Und dennoch kann die Vergangenheit aus der politischen Alltagsroutine nicht weggedacht werden. Den „Zivilisationsbruch der Shoah“ verbindet Merkel mit einer moralischen Verpflichtung: „Daraus erwächst die immerwährende Verantwortung Deutschlands, an dieses Verbrechen zu erinnern und Antisemitismus, Fremdenfeindlichkeit, Hass und Gewalt entgegenzutreten.“

In Merkels Worten schwingt eine Mahnung mit

Dies ist nicht nur eine messerscharfe Abgrenzung von am rechtsextremen Rand fischenden Populisten wie AfD-Chef Alexander Gauland; der hatte das Dritte Reich als „Vogelschiss in über 1000 Jahren erfolgreicher deutscher Geschichte“ verharmlost. Dahinter steckt auch eine Mahnung zu permanenter Wachsamkeit mit Blick auf die wachsende Zahl antisemitischer Vorfälle hierzulande.

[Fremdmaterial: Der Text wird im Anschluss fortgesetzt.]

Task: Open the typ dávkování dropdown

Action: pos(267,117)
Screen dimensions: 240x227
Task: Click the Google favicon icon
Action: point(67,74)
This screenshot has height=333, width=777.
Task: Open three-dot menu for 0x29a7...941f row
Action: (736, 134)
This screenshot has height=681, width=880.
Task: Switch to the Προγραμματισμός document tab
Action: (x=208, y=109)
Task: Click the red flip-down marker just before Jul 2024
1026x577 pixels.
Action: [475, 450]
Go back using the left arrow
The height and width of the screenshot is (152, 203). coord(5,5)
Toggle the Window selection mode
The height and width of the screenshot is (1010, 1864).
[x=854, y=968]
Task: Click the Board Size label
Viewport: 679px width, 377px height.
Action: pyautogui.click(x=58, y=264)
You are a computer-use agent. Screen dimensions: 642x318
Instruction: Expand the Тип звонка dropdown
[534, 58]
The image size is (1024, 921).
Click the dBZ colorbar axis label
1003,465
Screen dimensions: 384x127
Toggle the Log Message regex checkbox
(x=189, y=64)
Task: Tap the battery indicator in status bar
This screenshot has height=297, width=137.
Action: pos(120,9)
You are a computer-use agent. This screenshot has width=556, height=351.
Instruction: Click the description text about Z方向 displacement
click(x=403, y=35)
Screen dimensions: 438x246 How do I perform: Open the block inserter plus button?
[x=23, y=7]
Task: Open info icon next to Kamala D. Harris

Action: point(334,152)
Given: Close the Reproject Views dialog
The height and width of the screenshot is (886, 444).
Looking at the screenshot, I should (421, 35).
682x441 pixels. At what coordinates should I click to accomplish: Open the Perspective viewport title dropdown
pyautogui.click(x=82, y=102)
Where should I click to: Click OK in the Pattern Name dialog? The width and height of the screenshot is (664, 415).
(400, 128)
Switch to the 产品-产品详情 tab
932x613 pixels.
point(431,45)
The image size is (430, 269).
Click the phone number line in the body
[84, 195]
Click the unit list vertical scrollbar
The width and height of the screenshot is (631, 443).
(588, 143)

Gleichwohl gibt es Bereiche, in denen die Partnerschaft zwischen Deutschland und Israel immer besser läuft. Die Zusammenarbeit in Wirtschaft, Wissenschaft, Kultur oder bei der Cyber-Sicherheit – hier ist Israel weltweit führend – wird erfreulicherweise noch enger.

Die Fassade der Normalität kann jedoch nicht darüber hinwegtäuschen, dass beide Länder in wichtigen politischen Punkten Differenzen haben. Am deutlichsten ist dies in der Iran-Frage: Die Regierung in Jerusalem unterstützt US-Präsident Donald Trump beim Ausstieg aus dem internationalen Atomabkommen mit Teheran. Die Kanzlerin hält dagegen. Ihre Botschaft: Nur der Vertrag biete hinreichend Gewähr, dass der Iran keine Kernwaffen entwickle. Dies sei die einzige Möglichkeit, ein nukleares Wettrüsten in der Krisenregion Nahost zu verhindern.

Auch bei Israels unverändert betriebener Siedlungspolitik im Westjordanland und in Ost-Jerusalem gibt es Reibungspunkte. Ganz zu schweigen von der Zwei-Staaten-Lösung, die Jerusalem stillschweigend beerdigt hat, wie man in Berlin kritisch vermerkt.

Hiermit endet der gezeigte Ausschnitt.